O’Connell came to the Seguin Gazette-Enterprise with over 10 years of journalism experience. His entry into the profession came by way of the Navy. After graduating from high school in Pennsylvania, he joined the service, where he worked in radio and as a videographer for TV news on various bases. He left the military to pursue a career in investigative journalism and started out working in small-town newspapers. In 1997, he moved to Texas and came to the Gazette-Enterprise in 2000.

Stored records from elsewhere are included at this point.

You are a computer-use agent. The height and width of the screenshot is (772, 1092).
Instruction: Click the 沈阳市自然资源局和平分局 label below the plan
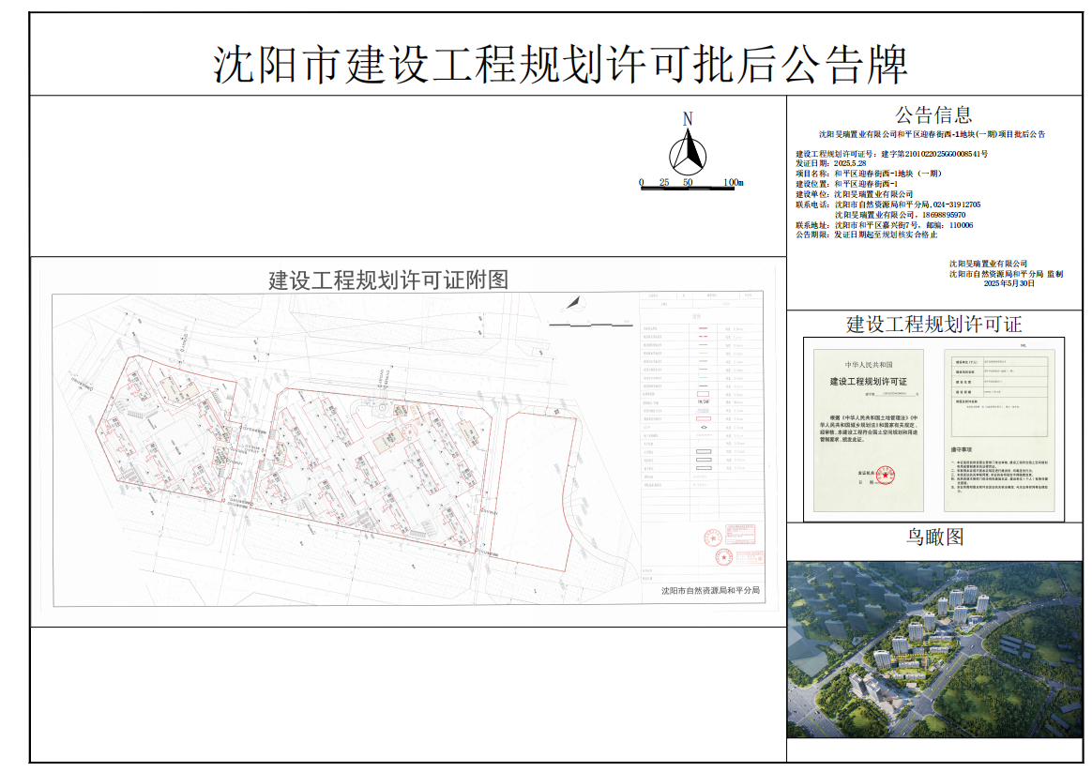710,591
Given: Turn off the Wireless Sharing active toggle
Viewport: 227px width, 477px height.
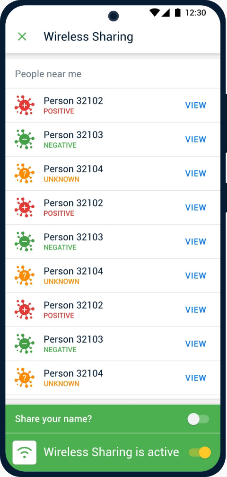Looking at the screenshot, I should (200, 452).
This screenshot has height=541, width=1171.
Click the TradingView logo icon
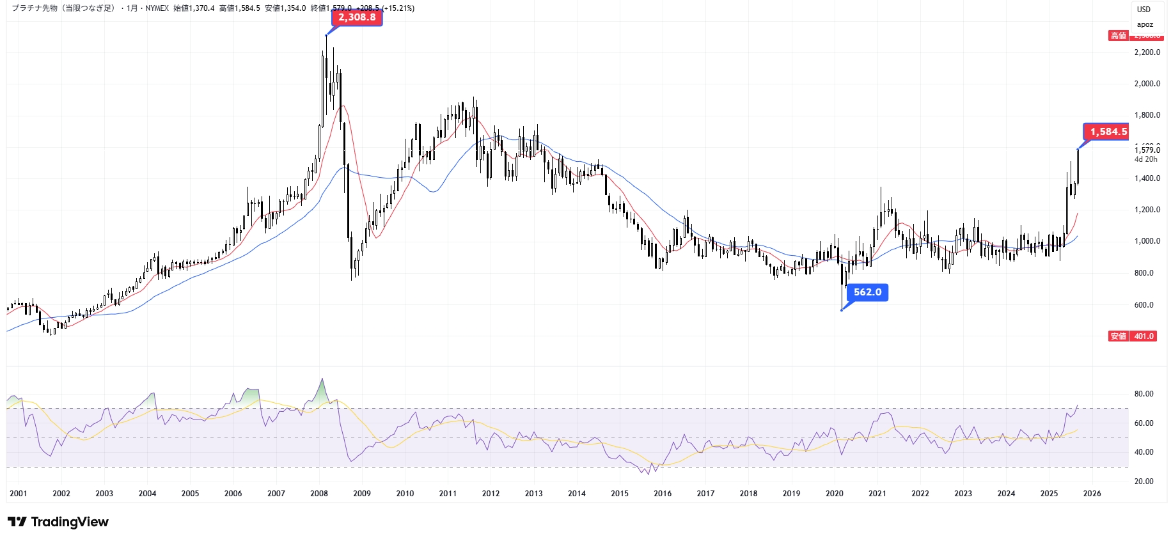pyautogui.click(x=17, y=522)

O’Connell’s voice rings with enthusiasm as he describes his work as a reporter at the Gazette-Enterprise. He loved his job, even the routine stories about court cases and high school football victories. Yet the dangers that can await a small-town reporter who aggressively seeks the truth were never far away. “The thing is, Guadalupe County is a rural community and in a lot of aspects you’re talking about a community that is run by old money,” says O’Connell. “There are interests who do not want the community to be perceived in a negative way. So if I write a story and point to a problem, many times their reaction is to shoot the messenger rather than address the problem.”

In July 2003, O’Connell wrote an article about an inmate awaiting trial for murder who allegedly had sexual contact with a jailer in Seguin. That was followed by a story about a lawsuit filed against a sheriff’s deputy. Soon after the Gazette-Enterprise published these stories, Guadalupe County Sheriff Arnold Zwicke showed up at the Gazette-Enterprise offices and asked that O’Connell be restricted from covering the sheriff’s department. “I had some problems with the way he wrote his articles, that they were not accurate, and I asked prior to his departure that someone else cover the sheriff’s department,” recalls Zwicke.

O’Connell’s editors did not reassign him, however. He went on covering the sheriff’s department. And within a month, the conscientious reporter had unearthed troubling activities by the Seguin-based narcotics task force.

Then the story gets complicated, but O’Connell eventually felt obliged to resign from the paper.